§ **Exercise**: State how many lines in the items below contain the string "link", treating uppercase and lowercase letters as distinct, and give only that number.

Rows showing where the targets appear
· · · · · · ·

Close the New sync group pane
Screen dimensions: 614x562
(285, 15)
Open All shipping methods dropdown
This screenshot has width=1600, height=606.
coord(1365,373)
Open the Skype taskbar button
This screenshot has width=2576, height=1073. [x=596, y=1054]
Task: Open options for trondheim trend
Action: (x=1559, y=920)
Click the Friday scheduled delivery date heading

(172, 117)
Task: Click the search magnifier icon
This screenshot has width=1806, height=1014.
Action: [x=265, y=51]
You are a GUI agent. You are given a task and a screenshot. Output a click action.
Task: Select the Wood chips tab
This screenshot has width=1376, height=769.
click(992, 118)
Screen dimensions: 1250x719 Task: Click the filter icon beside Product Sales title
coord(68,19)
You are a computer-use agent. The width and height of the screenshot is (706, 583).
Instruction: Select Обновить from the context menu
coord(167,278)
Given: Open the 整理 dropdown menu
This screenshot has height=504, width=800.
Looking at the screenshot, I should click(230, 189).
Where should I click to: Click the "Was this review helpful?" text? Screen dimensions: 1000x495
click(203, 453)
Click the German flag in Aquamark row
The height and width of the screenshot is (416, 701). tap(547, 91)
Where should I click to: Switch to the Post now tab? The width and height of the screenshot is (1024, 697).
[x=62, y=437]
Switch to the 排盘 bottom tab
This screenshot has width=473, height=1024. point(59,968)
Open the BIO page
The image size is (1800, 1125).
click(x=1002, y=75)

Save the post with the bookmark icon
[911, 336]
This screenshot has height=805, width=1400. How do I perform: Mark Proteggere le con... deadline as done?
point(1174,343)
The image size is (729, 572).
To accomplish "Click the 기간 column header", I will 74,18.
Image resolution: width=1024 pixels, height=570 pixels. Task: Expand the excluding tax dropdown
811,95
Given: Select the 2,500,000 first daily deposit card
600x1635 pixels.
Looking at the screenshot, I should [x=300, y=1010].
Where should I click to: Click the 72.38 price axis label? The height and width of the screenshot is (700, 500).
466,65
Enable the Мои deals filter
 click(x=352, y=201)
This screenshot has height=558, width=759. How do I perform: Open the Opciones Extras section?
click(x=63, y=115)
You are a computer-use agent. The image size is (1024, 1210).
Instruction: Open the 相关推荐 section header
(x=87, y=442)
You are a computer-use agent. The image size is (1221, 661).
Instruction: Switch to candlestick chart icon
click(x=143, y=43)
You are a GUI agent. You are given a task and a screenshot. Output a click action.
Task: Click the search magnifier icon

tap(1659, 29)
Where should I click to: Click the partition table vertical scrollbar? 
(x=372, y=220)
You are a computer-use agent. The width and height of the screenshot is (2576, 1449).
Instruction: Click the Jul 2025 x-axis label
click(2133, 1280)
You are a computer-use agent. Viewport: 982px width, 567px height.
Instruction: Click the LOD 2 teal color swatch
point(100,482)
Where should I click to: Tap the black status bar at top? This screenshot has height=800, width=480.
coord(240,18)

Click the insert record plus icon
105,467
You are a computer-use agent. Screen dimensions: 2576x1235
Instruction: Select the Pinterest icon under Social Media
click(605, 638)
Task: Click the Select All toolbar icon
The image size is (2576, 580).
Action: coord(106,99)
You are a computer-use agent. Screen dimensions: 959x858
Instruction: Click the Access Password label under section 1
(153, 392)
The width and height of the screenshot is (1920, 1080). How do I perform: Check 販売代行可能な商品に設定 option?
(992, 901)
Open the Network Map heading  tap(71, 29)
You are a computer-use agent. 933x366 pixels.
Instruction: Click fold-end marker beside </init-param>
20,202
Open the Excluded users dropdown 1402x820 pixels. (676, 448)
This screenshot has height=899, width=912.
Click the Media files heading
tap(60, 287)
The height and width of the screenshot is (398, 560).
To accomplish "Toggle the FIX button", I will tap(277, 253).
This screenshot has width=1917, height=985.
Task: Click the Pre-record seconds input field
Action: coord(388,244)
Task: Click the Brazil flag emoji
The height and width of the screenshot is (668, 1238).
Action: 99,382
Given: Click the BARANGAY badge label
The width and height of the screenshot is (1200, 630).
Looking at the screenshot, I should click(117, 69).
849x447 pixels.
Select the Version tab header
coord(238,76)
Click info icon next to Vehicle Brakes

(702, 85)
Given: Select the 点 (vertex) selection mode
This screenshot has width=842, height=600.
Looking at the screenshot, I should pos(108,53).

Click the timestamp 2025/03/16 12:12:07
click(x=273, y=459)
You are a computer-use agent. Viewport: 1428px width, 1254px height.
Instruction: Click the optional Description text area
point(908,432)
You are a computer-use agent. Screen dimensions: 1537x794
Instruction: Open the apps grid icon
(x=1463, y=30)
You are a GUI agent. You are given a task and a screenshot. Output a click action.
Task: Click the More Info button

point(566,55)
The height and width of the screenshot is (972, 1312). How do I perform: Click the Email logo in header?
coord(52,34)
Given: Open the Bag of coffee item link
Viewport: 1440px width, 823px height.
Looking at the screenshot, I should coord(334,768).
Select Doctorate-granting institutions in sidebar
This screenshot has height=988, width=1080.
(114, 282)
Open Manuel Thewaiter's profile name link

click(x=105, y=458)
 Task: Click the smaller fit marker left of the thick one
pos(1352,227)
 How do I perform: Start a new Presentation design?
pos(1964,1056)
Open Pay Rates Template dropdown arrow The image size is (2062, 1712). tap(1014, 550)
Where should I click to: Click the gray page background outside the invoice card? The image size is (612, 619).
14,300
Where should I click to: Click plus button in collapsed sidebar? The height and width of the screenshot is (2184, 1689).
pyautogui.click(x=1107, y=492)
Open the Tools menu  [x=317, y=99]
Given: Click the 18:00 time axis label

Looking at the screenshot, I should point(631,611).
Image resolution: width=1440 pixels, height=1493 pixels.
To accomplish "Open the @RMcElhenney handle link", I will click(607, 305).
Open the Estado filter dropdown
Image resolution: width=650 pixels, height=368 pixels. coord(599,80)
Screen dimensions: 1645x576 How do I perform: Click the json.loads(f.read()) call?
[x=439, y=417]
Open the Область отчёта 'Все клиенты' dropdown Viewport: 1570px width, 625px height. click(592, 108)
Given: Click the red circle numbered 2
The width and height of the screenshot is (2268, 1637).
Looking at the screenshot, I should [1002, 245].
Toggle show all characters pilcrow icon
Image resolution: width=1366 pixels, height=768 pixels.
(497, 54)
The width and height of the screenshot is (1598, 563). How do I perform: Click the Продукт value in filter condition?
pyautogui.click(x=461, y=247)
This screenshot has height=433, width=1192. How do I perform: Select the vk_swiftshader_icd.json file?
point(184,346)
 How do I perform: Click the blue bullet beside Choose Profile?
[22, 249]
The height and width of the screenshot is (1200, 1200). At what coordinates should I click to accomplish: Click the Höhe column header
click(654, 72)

· · · · · · ·

§ **Expected output**: 3